同試験の結果は、2月に開催された米国臨床腫瘍学会(ASCO)泌尿器がん(GU)シンポジウムで発表された。レンビマとウェリレグの併用療法は、事前に設定された中間解析(追跡期間の中央値29.0カ月[範囲:19.3-49.2])において、主要評価項目のひとつである無増悪生存期間(PFS)について、対照薬のカボザンチニブと比較して統計学的に有意かつ臨床的に意義のある延長を示し、疾患進行または死亡のリスクを30%低減した(HR=0.70[95%信頼区間(CI),0.59-0.84];p=0.00007)。
両剤による併用療法の安全性プロファイルは、「それぞれの単剤治療で報告されているものと同様であり、新たな安全性シグナルは認められなかった」としている。

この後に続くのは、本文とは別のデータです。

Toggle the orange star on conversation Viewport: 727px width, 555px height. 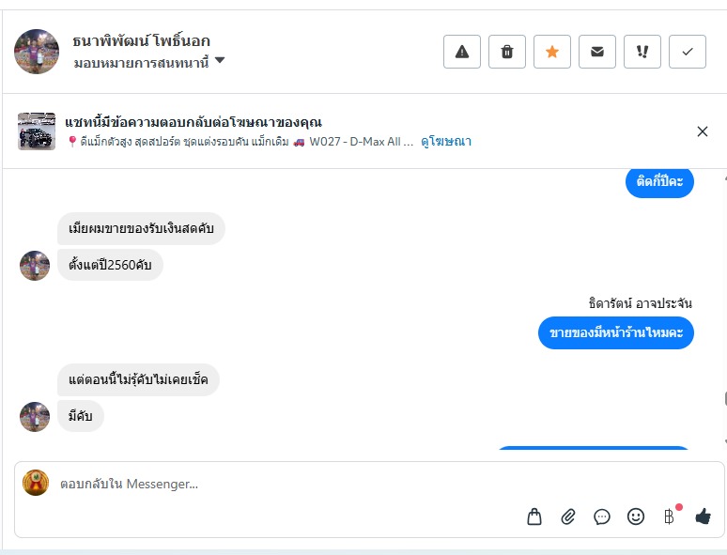pos(552,52)
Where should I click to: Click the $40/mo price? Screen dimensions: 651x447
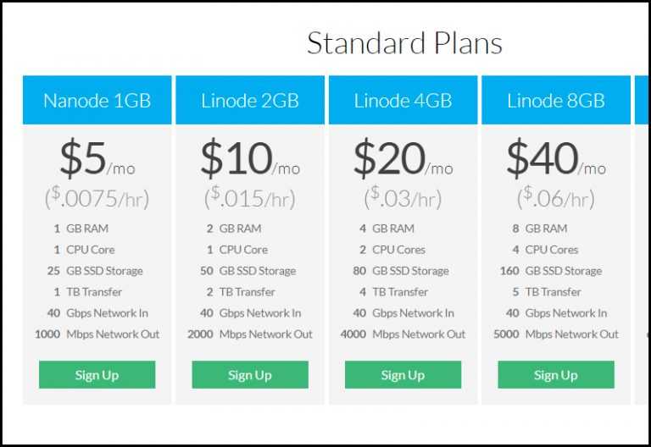click(556, 158)
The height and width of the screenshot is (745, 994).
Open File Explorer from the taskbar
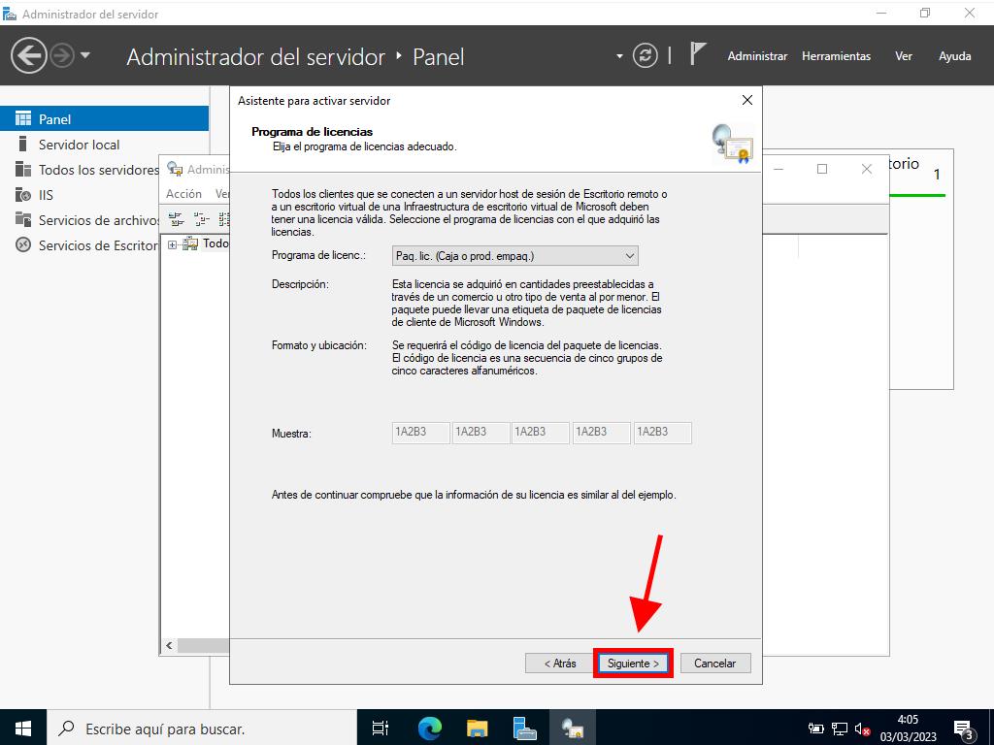click(477, 728)
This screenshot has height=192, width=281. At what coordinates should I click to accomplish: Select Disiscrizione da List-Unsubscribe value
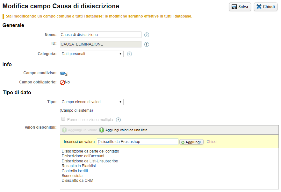point(90,161)
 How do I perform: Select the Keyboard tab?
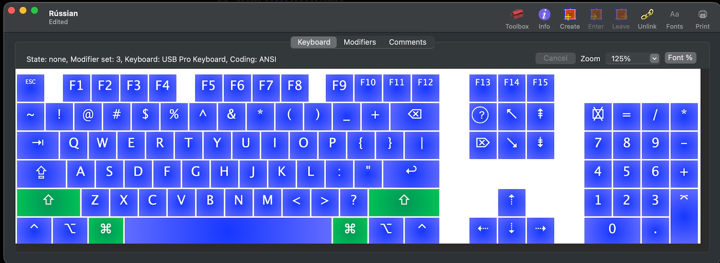click(x=314, y=42)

レンビマ(一般名:レンバチニブメシル酸塩)はエーザイ創製のマルチキナーゼ阻害薬で、MSD親会社の米メルクとグローバルでの共同開発・共同販促を行う戦略的提携に合意している。ウェリレグ(ベルズチファン)はMSDが製造販売するファーストインクラスの経口HIF-2α阻害薬で、がん化学療法後に増悪した根治切除不能又は転移性のRCCに係る適応で、日本で25年6月に承認されている。